Die Tochter war nur schlecht zu verstehen, die Krankheit nahm ihr Atem und Stimme, aber mit mütterlichem Einfühlvermögen hörte ich heraus, dass ihr Vater momentan allergisch auf Teigwaren sei, auch Tomaten vertrüge er schlecht gerade. Da an Konzentration nicht zu denken war, nahm ich mir Meine Hilfsbereitschaft, die nächste Körperfunktion Schmidts, mit in die Küche. Das schmidtschste Problem schlechthin: der Undank der Welt, der ihm entgegenschlägt. Aus Kalkül und Eigennutz melden sich vermeintliche Freunde und angebliche Verwandte bei ihm, um ihn mit Wartungsaufgaben zu betrauen, während sie selbst in fernen Ländern in der Sonne faulenzen. Schmidt muss fremde Briefkästen leeren, Haustiere füttern, Pflanzen giessen und Strohwitwen sexuell befriedigen. Die Aufgaben werden zum Vollzeit-Marathon-Job. Schmidt hilft jedem. Wegen der weit voneinander entfernt liegenden Arbeitsorte schläft er nur noch in Parks, er ist ein Erniedrigter und Beleidigter, dem zu guter Letzt die Arme zerschlagen werden, weil er den übernommenen Aufgaben pflichtbewusst nachzukommen sucht. Sein einziger Trost ist das Lesen fremder Urlaubspost.

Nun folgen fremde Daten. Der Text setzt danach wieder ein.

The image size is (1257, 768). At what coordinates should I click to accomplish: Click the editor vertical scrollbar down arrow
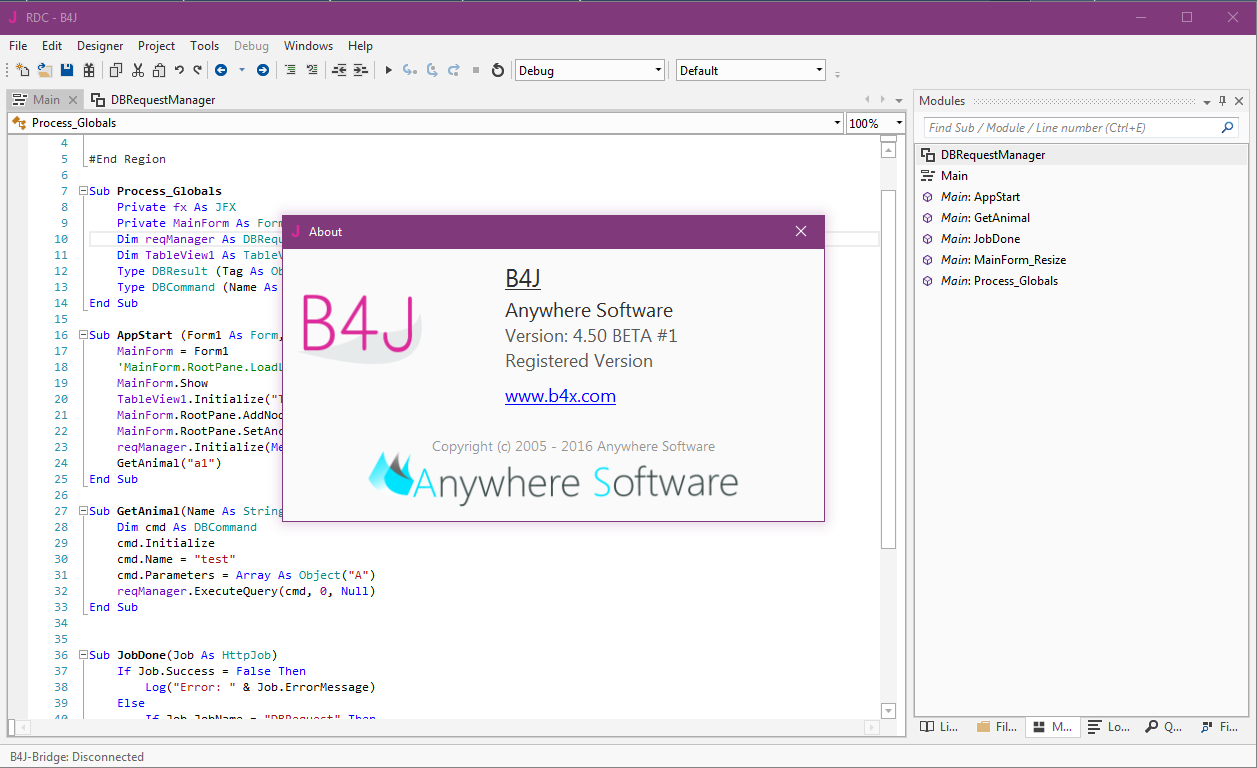(x=888, y=711)
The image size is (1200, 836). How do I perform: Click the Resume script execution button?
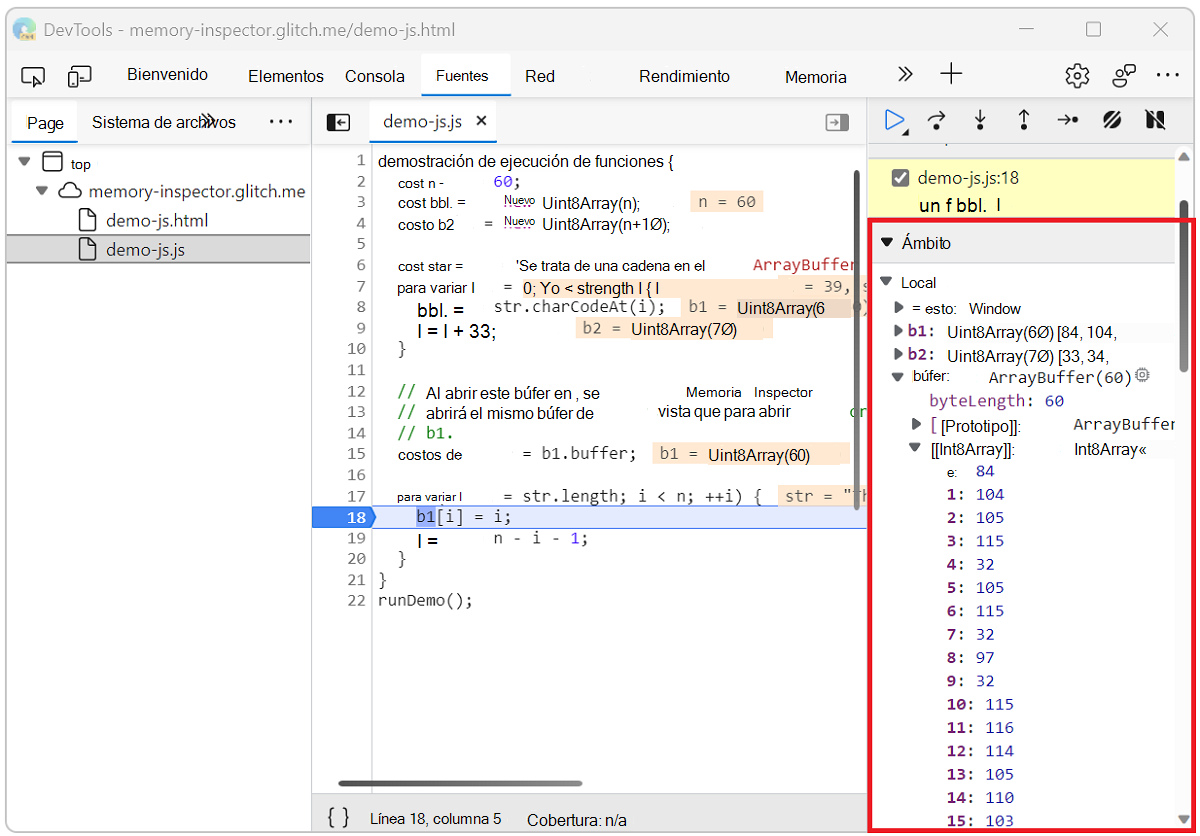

Mein Coq au vin war in der Tat angebrannt und vor allem: masslos versalzen. Mit dieser Kritik hatte Schmidt so recht, wie man dies nur irgend haben konnte. Es schien mir auch taktlos, dies mit meiner Mitgenommenheit aufgrund der Kochlektüre zu entschuldigen. Ich wollte nicht in alten Wunden bohren. Schliesslich: warum hatte sich Schmidt all dies von der Seele geschrieben? Wie jedem Künstler war mir natürlich bewusst, dass das eigene Werk nur einen einzigen Zweck verfolgt: die Therapie. Noch lange, nachdem Schmidt gegangen war, dachte ich über seine Abschiedsworte nach. "Du hast es gut, du kannst immerhin noch Köchin werden, wenn alles andere nichts wird. Ich kann gar nichts." Wenn es doch nichts mit der Musikalität der Tochter würde, dann doch gewiss in Sachen Lang- und Demut.